┌─ Working data

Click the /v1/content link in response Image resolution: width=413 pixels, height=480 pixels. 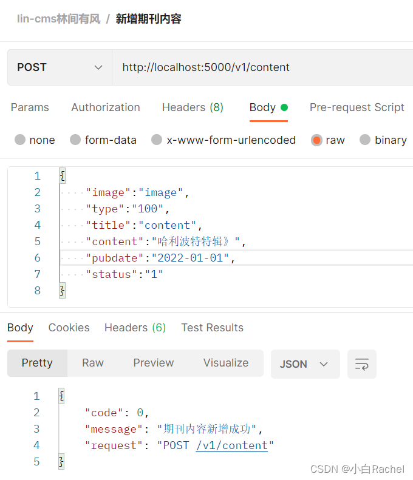pos(232,445)
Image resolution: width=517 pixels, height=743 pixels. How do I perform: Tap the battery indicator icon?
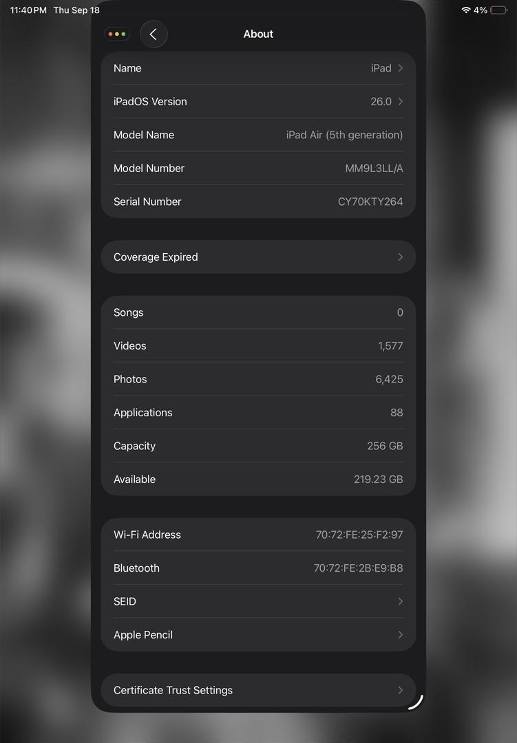click(498, 10)
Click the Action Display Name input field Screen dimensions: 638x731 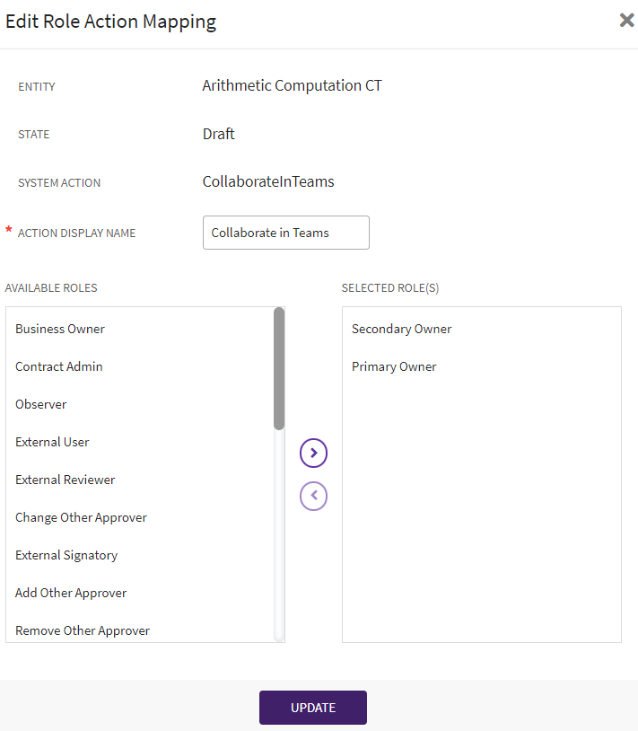pyautogui.click(x=285, y=233)
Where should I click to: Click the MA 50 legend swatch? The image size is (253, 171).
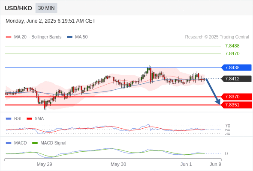69,37
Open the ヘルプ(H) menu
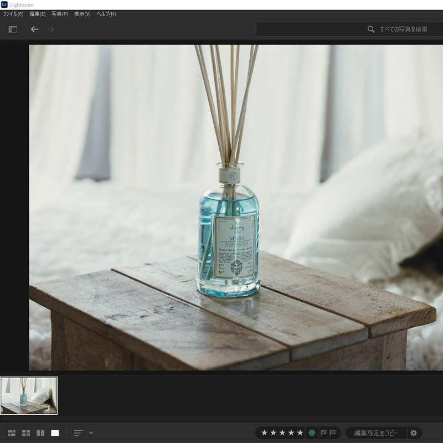443x443 pixels. click(106, 14)
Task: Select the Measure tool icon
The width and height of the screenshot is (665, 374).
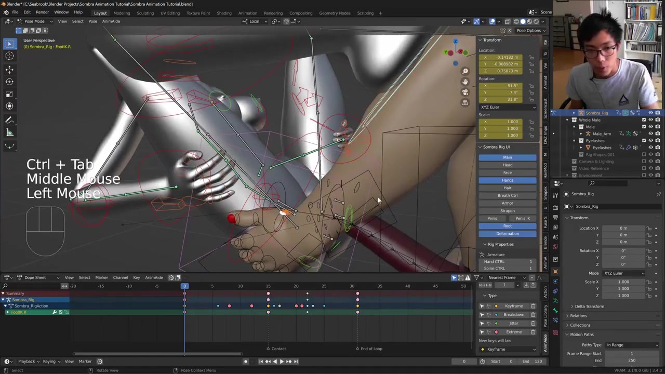Action: 9,132
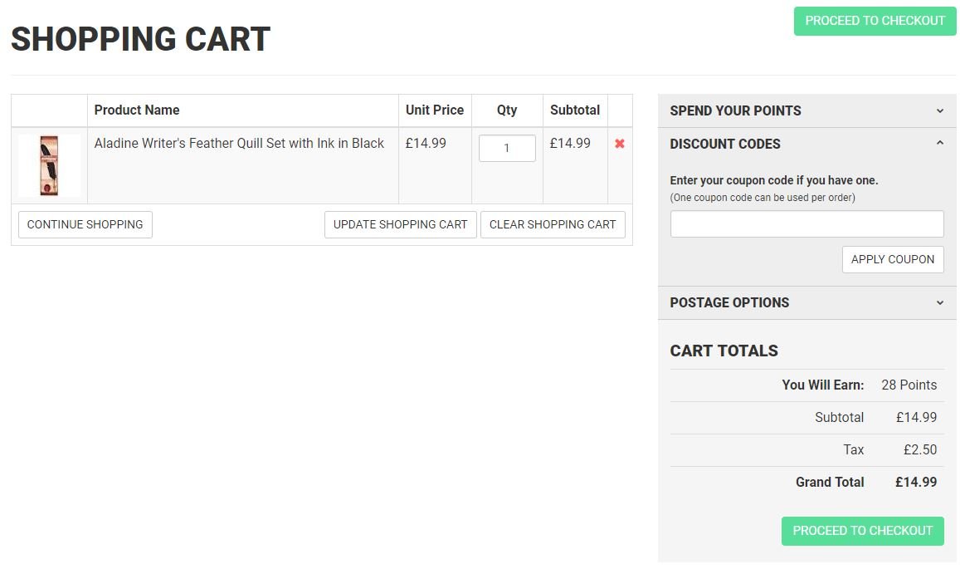
Task: Click the top Proceed to Checkout button
Action: point(875,21)
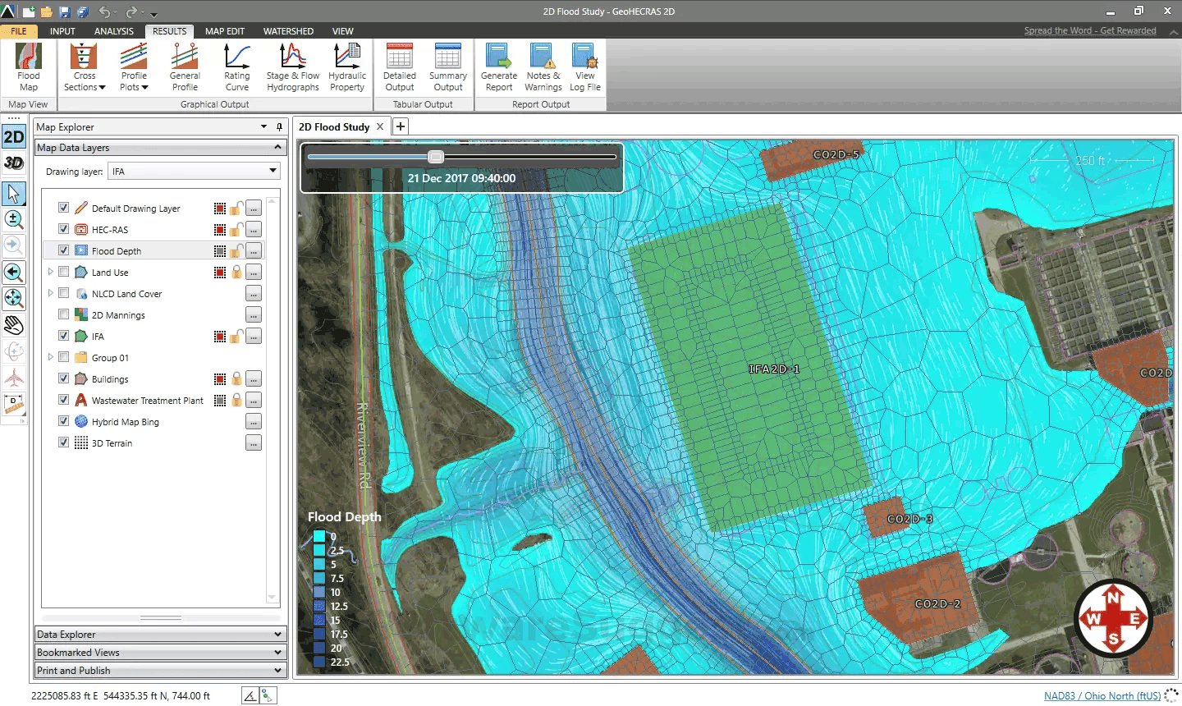
Task: Hide the Flood Depth layer
Action: [x=63, y=250]
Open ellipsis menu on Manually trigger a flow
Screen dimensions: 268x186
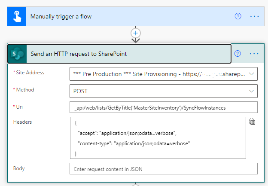(254, 16)
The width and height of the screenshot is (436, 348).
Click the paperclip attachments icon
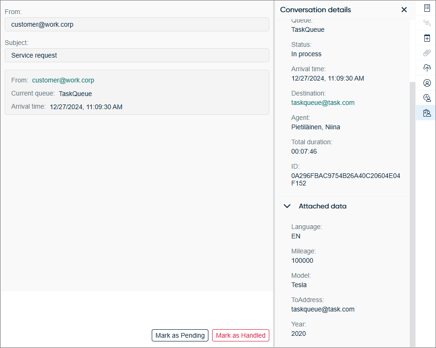point(427,53)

└─

Assigned task =>
Set down word for word every line from the line containing "Open ellipsis menu on Manually trigger a flow" through the last line of the entries, and nothing more; no pictures.

The answer =>
Open ellipsis menu on Manually trigger a flow
Screen dimensions: 268x186
(254, 16)
The width and height of the screenshot is (436, 348).
Click the paperclip attachments icon
point(427,53)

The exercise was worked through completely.